A lot of times, the conversation around motherhood and working moms has placed the responsibility or burden of moving the conversation forward on women. How do you think men can do a better job of supporting working moms?
My husband and I are in a very unique position where we're both CEOs of very valuable companies. We both took parental leave a few months into my leave. I was in a very different mental state than I was right after we had the baby. I said to him that I really miss work. This is a really pivotal time for the company and I had planned to take a bit of a longer leave but there are some things that I want to jump back into and get involved in. We had a talk about me going back from my leave early and him extending his leave. I just think that's just such a powerful example of finding that balance at home and in the workplace and the responsibility. We had the conversation and decided that he would extend his leave. That, to me, was just such an incredible example of how parental leave policies need to be equal, and partners also need to be afforded the same policies and allowances that mothers have because we need that support.
Essentially, this is a conversation that comes back to misogyny. If paternal leave isn’t granted to new dads, then the burden often falls on women and prevents them from advancing in their careers. What can employers do to support new dads as well as moms?
Visibility is important. I think it was very important for my husband as CEO of Slack to take his leave, to tell people to be vocal about it so that others in more junior roles within his organization know that, not only is it okay, but it's encouraged and you should take it and take on the responsibilities at home. Also, something that has been really alarming is the number of women who have had to leave their jobs due to the pandemic because children were at home and weren't going to school. There were childcare issues and the default answer was for women to pause what they were doing and handle that. I think it's very deeply ingrained in our society and our culture. The more examples of successful people doing it, the better.
How would you like to redefine motherhood or add to how we understand and define it today, if at all?

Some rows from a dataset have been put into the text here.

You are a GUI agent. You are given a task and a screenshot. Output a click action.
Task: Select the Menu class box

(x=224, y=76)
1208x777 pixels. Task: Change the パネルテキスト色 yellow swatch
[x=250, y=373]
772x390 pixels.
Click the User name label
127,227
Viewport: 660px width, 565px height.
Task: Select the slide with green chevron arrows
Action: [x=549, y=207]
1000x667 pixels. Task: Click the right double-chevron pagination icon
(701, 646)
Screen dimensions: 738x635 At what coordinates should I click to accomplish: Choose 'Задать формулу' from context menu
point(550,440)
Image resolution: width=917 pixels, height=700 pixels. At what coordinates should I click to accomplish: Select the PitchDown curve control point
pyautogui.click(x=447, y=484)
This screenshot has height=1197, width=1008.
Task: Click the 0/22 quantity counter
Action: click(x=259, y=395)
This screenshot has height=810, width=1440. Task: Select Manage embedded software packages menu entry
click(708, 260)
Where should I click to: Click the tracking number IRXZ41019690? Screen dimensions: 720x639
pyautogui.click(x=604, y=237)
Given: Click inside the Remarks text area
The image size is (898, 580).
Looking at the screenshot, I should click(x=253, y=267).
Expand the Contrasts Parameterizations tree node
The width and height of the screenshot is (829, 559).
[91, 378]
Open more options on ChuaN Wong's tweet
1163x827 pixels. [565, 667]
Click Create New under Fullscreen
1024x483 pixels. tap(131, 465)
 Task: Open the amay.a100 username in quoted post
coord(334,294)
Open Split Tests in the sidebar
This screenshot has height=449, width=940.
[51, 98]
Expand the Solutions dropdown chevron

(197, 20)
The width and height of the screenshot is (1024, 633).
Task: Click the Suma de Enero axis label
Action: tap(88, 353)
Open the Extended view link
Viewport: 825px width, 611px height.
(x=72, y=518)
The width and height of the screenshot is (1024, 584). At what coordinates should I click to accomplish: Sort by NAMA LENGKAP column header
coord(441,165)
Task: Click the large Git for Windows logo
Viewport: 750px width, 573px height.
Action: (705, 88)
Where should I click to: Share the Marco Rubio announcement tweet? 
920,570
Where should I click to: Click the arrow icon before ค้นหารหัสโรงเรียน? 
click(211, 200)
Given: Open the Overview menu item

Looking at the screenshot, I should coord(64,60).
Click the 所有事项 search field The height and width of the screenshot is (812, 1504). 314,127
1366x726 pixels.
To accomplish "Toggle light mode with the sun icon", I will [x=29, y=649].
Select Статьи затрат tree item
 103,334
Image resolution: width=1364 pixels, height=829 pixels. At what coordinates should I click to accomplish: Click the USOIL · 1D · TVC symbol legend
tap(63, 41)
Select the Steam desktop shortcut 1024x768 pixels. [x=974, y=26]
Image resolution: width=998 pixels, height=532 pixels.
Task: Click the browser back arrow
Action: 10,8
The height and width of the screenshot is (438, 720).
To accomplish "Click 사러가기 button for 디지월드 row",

This is less about motherhood and more about women understanding what their choices are between their bodies and their careers. I'm really excited to see numerous new companies pop up that are about women's health, fertility, and getting a better sense of what that looks like for each person. Talking about freezing your eggs or waiting to get pregnant was so taboo for so long and now we're coming out of that. There are so many more resources out there to help women. We're so lucky to have all of this now. As a woman, if you work for a company that supports you in this, you can be a mother and take leave and not have it affect your career. But also, if you want to delay it a lot, there are a lot of workplaces now that support fertility decisions. All of that is very exciting to me.